Frankly, Mr Shankly, this position I’ve held
It pays my way and it corrodes my soul
Oh, I didn’t realise that you wrote poetry
I didn’t realise you wrote such bloody awful poetry Mr Shankly
Frankly, Mr. Shankly, The Smiths
El hábito, la anestesia de lo cotidiano, nos embota la vista, escribiría Salman Rushdie en Los versos satánicos (1988), así mismo, Girondo piensa que la cotidianeidad nos teje, diariamente, una telaraña en los ojos. De esa cotidianidad que aplana la vista, de esa fruslería que se teje en el automatismo de los días, la inconsciencia de lo cotidiano que surge de las cloacas, de las pantis rancias de una chica, que se asienta en el fondo de una caguama, de esa cotidianidad es de la que habla Ingrid Bringas en La edad de los salvajes (Montea, 2015) un loor a la irreverencia y a la sangre caliente en las venas, a la pubescencia, la exaltación y el arrebato, al erotismo exquisito, pero también, a lo osado en el sexo, lo que no, lo que desagrada, lo que decanta, lo inhibido, lo que florece líquidamente de la vagina tibia de una chica al atardecer un domingo de verano, La edad de los salvajes es la impugnación convertida en poesía.

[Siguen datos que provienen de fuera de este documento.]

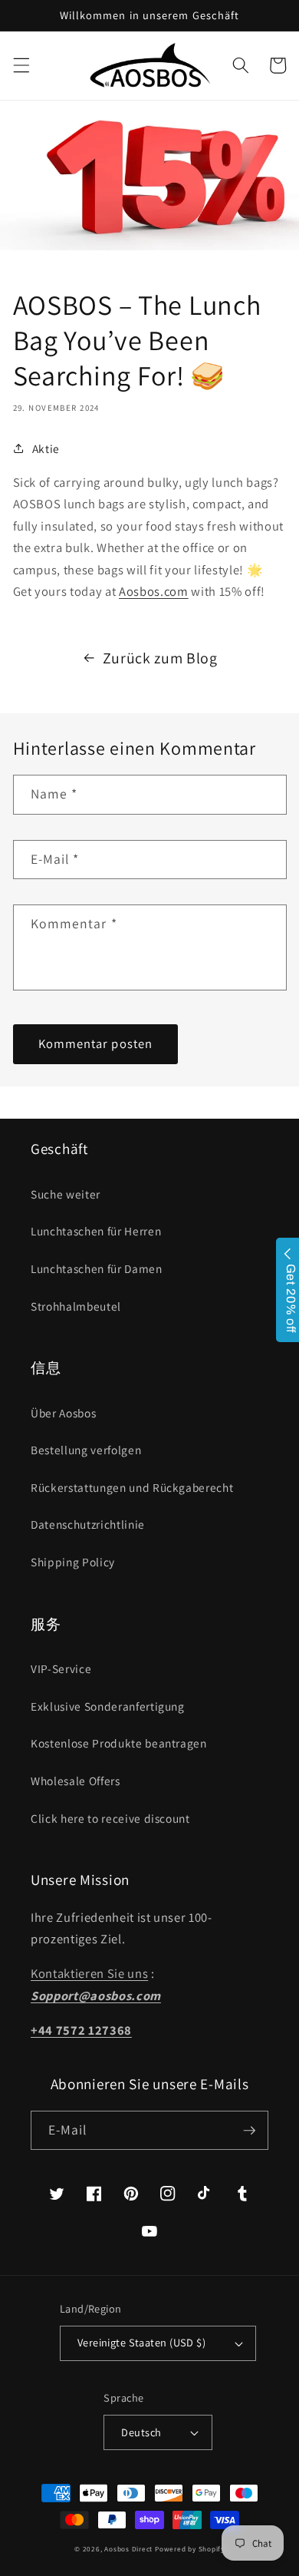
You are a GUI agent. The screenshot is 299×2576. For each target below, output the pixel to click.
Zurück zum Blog (160, 658)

La poesía de Bringas es el espacio en el que se adorna lo vivido y se mitifica la juventud, al igual que Bolaño en Los perros románticos (Acantilado, 1993) quien busca y ausculta “pasos en el teatro de la Juventud. / Una voz que avanza como una flecha. / Sombra de cafés y parques / frecuentados en la adolescencia”. A Bringas le gusta contar cuentos de su infancia: “porque a ti te brillan los ojos como un sol y / yo siento florecer mi adolescencia.”
Lenguaje que proviene de ahí, del rechazo a lo vivido y el augurio constante de lo que está por venir, de la resaca inmarcesible por las mañanas, los puños cerrados y el pop a manera de espiritualismo, el pop constante haciendo mella en la cabeza, y otra vez, siempre de nueva cuenta con ese: ”olor a adolescencia, con la boca embarrada del chicle de los perros años que se te han pegado hasta en el pelo”.
La edad de los salvajes es un hito, un baladro estrepitoso que voltea nuestros discernimientos hacia la poesía real, una voz refrescante, concisa y madura frente a los poetas del inodoro, a los de los mausoleos, a los de las bibliotecas, una poeta que sale a la calle a vivir, a correr riesgos, que no se queda en el letargo de las horas frente al monitor, frente a escarpados escritorios de porquería y aburrimiento, es una poeta andante, como los perros, aquellos, los románticos, los que olfatean el peligro, el derrumbe, el quiebre, la coyuntura del miedo, de la embriaguez, las drogas y el sexo, justo ahí donde se genera la bucólica y se vuelve a restablecer, en la vulva, Alma Mater, en la palabra de los labios rosáceos que piden dedeo y exaltación.
La poesía de Bringas es “una nota de jazz que no se escucha / un suburbio”, una cólera blanda a punto de emerger de las profundidades del organismo, dedos que buscan la llaga de la lubricidad, “una oración por las nalgas / por la memoria de los cuerpos”, un devenir garboso, un pene laxo, auscultante, hermosas cabelleras negras sobre jovenes espaldas blancas tatuadas, una oración “por las cáscaras de piel con las que tropezamos / por la migraña”, un licor fuertísimo que te hará rejuvenecer como cien botellas de cerveza alineadas en una mesa, para “digerir versos como manjares” y ansiolíticos como delicadezas, a manera de gang bang, de banda disparadora, aquella orgía en la que el poema mantiene relaciones sexuales con tres o más lectores, por turnos o al mismo tiempo y en el que todos están invitados, un harén moderno de mocedad, cotidianidad e injuria “ahí donde el pueblo suda nostalgia un martes por la tarde”, donde la melancolía acelera el paso de la feromona, donde la exaltación no puede más, donde el alcohol se incrementa y las ganas se vuelven esperanza, donde la lujuria está lista para estallar, donde la edad de los salvajes se hace presente justo ahí… ¡explotemos!